Using these tips can weight your query and distinguish you from the crowd.
Phil Sexton, Publisher of Writer’s Digest, has over 20 years experience as a bookseller, editor, and author. These tips are for the writer who has just sold their book to a publisher.
Be your own advocate. Ask specific questions.
- How is my title positioned on your list? How much space will it have in the catalog?
- What are the marketing bullets?
- Is co-op (cooperative marketing dollars) reserved for my book? If not, the writer must take themselves on a regional tour and do their own publicity.
- Can I review the metadata (keywords, ISBN, anything identifying the book)?
- Barnes and Noble is more important to your print run. B & N sees 150 new titles a month, 80 get promoted. Amazon print is based on pre-orders. They print what is needed.

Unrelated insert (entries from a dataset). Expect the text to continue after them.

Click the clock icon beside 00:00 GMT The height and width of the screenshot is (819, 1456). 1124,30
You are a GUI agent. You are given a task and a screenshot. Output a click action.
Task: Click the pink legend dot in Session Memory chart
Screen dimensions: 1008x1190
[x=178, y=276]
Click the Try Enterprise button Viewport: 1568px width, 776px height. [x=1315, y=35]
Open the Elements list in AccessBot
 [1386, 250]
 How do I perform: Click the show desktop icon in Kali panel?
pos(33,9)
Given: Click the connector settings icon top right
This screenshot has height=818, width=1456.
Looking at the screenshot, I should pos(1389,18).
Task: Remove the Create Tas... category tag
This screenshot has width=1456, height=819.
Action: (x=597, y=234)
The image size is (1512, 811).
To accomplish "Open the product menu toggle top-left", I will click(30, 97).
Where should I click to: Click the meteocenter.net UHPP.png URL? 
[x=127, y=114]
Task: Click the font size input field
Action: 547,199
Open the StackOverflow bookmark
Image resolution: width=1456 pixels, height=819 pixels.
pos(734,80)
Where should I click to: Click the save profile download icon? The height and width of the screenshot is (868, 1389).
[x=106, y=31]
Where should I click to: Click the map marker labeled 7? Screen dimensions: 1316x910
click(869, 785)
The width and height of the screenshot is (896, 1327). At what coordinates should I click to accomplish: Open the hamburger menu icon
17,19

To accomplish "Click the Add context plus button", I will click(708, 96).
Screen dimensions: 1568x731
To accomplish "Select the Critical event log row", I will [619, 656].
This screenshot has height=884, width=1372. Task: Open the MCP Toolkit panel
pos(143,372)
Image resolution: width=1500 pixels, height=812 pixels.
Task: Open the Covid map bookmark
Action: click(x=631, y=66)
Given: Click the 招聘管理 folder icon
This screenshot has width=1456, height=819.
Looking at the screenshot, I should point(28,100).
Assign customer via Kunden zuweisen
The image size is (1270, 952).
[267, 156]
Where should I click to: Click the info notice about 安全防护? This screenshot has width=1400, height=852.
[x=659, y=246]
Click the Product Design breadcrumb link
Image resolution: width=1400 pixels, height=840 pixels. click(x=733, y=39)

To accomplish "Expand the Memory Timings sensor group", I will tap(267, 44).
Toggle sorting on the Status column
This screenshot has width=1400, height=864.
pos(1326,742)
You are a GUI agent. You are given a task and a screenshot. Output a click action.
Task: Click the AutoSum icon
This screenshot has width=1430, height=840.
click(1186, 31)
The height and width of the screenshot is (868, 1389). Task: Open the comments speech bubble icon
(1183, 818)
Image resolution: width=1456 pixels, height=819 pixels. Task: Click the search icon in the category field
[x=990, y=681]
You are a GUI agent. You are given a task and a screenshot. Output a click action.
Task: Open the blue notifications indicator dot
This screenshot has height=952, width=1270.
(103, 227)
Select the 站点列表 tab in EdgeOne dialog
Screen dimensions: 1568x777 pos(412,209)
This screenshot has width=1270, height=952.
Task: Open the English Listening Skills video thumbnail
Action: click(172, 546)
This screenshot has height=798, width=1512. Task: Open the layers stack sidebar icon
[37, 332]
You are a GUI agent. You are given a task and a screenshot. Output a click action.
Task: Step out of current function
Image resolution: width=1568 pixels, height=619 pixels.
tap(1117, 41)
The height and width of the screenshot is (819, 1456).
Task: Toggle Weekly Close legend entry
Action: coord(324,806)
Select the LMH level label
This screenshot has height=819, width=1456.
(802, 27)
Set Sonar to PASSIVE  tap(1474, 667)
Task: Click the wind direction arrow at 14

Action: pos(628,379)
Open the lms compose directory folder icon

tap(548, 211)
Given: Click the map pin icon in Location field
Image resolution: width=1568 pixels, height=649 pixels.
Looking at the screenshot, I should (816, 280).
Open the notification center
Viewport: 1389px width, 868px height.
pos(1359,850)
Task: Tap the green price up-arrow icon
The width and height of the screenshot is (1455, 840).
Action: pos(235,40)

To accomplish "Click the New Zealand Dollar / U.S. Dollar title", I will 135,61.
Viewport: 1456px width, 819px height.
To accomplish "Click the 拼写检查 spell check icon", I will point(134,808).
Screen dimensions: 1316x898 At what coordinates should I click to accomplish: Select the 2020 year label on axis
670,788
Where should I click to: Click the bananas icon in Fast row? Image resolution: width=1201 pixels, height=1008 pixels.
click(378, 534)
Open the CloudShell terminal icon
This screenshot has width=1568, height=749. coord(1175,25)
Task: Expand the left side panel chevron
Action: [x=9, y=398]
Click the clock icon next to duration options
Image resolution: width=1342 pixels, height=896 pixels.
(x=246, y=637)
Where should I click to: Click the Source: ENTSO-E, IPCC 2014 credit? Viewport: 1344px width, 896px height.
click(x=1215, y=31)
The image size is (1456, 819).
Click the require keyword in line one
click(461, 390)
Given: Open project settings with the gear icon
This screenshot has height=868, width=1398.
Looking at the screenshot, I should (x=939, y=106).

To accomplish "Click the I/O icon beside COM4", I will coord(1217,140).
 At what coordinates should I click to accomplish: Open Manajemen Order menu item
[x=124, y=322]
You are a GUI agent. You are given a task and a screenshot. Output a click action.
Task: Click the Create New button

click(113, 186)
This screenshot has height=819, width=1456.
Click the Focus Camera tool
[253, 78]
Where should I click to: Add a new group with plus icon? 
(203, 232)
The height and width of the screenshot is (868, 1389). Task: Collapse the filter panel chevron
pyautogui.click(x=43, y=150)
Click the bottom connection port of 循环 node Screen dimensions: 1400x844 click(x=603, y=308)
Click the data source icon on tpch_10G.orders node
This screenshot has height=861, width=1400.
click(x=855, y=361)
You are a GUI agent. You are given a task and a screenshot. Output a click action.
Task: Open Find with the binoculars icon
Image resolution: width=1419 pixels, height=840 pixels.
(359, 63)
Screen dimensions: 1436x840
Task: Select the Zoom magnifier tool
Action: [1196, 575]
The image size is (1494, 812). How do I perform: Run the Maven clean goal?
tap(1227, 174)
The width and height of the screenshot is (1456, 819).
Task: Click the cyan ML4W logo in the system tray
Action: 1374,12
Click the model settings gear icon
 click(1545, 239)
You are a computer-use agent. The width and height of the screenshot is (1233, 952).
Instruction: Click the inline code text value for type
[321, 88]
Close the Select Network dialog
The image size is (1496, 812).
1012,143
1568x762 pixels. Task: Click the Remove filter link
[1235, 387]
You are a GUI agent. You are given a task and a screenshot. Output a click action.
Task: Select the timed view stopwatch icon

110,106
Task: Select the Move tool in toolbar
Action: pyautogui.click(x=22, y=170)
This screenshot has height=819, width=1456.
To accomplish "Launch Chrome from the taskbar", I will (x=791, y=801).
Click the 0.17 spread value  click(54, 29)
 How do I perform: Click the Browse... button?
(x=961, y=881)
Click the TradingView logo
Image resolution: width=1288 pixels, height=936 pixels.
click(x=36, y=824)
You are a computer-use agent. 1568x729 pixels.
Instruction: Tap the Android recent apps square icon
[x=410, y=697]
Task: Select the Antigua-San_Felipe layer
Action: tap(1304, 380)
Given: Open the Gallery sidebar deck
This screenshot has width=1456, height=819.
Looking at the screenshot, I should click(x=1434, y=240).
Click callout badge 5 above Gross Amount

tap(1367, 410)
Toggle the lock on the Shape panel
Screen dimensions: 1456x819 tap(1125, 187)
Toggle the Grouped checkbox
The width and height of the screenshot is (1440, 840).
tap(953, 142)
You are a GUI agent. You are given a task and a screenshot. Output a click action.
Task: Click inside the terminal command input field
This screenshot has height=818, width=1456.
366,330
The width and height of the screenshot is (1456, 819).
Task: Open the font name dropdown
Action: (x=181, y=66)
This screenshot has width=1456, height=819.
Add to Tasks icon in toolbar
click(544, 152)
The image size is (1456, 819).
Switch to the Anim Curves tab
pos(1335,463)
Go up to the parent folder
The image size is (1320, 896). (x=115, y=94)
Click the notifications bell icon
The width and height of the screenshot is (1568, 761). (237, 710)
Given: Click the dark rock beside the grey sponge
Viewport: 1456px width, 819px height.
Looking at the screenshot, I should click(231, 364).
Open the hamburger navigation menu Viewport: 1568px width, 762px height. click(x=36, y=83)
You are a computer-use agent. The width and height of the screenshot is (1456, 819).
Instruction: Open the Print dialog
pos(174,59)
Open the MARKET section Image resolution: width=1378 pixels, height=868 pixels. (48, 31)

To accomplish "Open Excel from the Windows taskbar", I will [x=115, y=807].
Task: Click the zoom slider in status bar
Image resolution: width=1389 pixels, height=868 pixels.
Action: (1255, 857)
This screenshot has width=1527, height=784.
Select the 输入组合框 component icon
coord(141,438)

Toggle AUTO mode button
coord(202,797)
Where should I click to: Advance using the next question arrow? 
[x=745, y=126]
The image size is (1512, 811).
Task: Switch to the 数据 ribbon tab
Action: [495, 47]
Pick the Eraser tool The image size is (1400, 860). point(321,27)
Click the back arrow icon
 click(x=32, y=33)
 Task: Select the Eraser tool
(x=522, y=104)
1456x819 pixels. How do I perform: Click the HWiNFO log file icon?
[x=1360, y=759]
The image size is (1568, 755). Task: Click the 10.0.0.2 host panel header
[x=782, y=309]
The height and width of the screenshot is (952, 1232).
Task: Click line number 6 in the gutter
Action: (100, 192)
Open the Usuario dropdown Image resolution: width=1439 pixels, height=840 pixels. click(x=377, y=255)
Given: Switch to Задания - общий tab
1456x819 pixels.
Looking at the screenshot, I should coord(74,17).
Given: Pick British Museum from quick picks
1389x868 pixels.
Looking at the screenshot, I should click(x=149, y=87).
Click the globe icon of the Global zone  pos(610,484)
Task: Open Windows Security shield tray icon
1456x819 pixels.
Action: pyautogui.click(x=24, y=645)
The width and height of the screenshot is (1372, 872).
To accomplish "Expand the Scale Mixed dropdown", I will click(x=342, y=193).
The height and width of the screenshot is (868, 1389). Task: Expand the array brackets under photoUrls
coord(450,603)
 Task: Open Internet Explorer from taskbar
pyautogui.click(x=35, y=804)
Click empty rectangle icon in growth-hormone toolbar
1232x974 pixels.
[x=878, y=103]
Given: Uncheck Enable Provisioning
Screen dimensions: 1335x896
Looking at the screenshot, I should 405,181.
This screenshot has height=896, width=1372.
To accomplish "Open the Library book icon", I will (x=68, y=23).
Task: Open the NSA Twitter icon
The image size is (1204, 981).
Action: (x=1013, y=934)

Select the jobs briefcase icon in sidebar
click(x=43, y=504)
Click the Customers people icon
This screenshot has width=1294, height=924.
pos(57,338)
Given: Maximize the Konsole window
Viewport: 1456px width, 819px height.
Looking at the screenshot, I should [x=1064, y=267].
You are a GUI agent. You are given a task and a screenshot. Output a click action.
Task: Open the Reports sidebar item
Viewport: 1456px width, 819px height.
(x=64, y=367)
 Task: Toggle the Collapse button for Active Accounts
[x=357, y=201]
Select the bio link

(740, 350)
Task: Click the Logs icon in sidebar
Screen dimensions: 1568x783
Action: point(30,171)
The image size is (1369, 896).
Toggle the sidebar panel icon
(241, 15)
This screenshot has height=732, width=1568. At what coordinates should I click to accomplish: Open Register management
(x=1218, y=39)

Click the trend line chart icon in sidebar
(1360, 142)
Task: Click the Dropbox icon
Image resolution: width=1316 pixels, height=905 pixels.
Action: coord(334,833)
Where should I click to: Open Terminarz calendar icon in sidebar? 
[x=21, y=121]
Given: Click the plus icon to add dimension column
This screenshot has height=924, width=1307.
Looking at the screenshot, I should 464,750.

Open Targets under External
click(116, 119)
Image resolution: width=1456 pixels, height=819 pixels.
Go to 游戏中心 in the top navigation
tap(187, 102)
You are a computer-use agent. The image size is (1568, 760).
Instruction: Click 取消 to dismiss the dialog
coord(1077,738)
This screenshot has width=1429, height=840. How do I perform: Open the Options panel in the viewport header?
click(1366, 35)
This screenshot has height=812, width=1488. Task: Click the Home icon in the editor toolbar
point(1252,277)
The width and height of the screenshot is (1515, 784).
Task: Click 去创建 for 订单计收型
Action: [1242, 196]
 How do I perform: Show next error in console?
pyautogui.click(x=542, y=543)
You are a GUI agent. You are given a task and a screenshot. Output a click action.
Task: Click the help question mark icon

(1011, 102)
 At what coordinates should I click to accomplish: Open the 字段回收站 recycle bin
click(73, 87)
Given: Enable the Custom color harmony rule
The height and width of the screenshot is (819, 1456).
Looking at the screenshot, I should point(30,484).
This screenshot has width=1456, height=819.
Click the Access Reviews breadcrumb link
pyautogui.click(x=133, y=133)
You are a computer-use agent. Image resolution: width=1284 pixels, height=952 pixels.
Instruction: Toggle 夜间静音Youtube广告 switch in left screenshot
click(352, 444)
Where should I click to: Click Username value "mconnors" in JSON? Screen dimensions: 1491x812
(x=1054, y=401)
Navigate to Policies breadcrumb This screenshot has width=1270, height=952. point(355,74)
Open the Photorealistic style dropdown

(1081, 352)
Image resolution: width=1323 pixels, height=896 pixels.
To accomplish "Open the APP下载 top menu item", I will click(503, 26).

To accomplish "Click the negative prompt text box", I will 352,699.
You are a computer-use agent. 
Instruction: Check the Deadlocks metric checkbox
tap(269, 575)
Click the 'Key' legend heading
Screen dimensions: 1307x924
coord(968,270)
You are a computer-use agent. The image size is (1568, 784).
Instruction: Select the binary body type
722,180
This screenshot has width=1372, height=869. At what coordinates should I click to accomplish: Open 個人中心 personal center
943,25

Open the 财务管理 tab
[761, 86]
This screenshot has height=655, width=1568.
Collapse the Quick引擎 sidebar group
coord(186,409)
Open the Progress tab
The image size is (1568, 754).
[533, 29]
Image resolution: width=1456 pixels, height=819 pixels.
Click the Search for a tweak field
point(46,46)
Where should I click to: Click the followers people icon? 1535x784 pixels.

- Promotion is based on genre trend, marketing plan, editorial ‘pedigree,’ and publishing house.
- Book covers matter more than you think and has to advertise the content.
- Ask for a cover consultation/review of front and back cover. The spine has to be easy to read.
If you believe in your story, keep working on it. Fulfill your passion and do everything you can to make it a great novel.
Don’t give up or give in.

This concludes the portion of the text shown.